Extend the article about bullying and hazing in Montgomery County Public Schools, picking up right after its last sentence.

EXTRACT PROVIDED
◆ ◆ ◆
MCPS students and officials tackle bullying and hazing in schools
Montgomery County Public Schools is tackling an important issue after an alleged hazing incident that occurred at Damascus High School earlier this month, where five members of the junior varsity football team were charged with various counts of sexual assault and second-degree rape. In late October, MCPS students gathered at the Montgomery County Council’s hearing room in a Youth Town Hall, in order to be a part of the conversation in finding a solution to bullying and hazing in the school district, as it is an issue that consistently impacts many students.
On November 5, just days following the Damascus High School hazing charges surfaced, MCPS Superintendent Dr. Jack Smith released a video alongside MCPS Athletic Director Jeffrey Sullivan and Associate Superintendent Jonathan Brice to all MCPS schools to broadcast to students in pursuit of raising awareness of bullying and hazing. Smith says in the video, “Bullying, harassment, hazing, verbal and physical abuse, whether in classrooms, hallways, sports or any extracurricular activity, will not be tolerated in our schools.” In addition to Dr. Smith’s remarks, Sullivan denounces the acts of bullying and hazing in schools by saying, “[it] will not be welcome on our courts or fields.”
◆ ◆ ◆
SUPPLIED DATA
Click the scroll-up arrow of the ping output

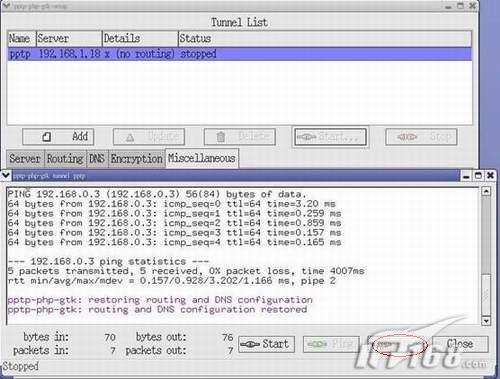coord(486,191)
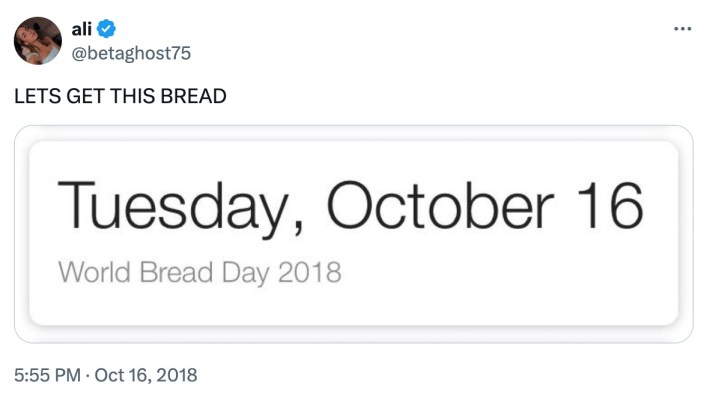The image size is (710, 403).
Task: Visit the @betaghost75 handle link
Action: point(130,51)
◆ ◆ ◆
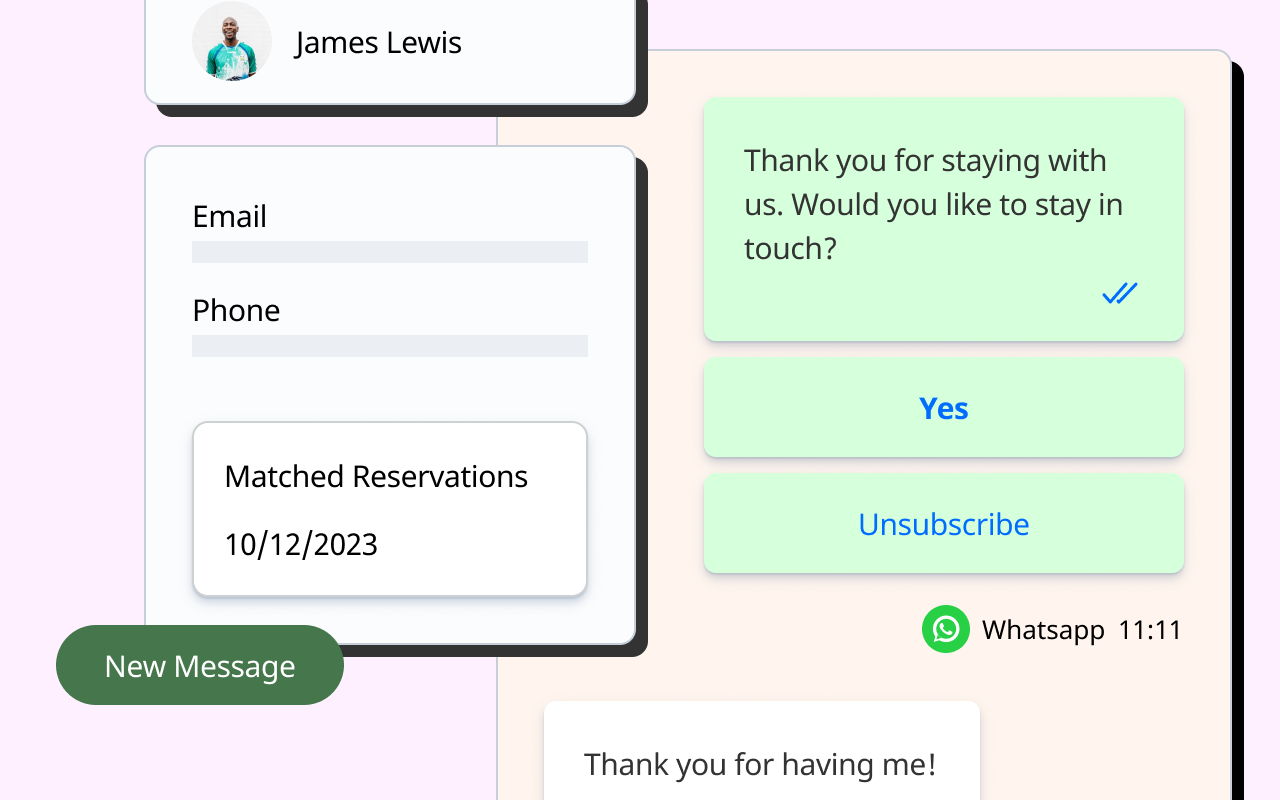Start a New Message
◆ ◆ ◆
ANSWER TO THE PROBLEM
Students brought up another issue at the County Council meeting, claiming that MCPS staff were not able to fully take action when bullying is reported to them. The council responded by advising students to speak up and let other adults know until someone listens.
Roger Berliner, a council member, asked students in the hearing room to raise their hands if they had ever experienced bullying; almost every student in the room had their hand up. This allowed the county council to grasp an idea of how many students are affected day to day by bullying.
Rice, chair of the council’s Education Committee explained to the students at the hearing that they should always continue to talk to someone if they witness or experience bullying, hazing, or verbal abuse as it is never tolerated. He said additionally if there is ever an issue that nobody else will listen to, the students should come to him.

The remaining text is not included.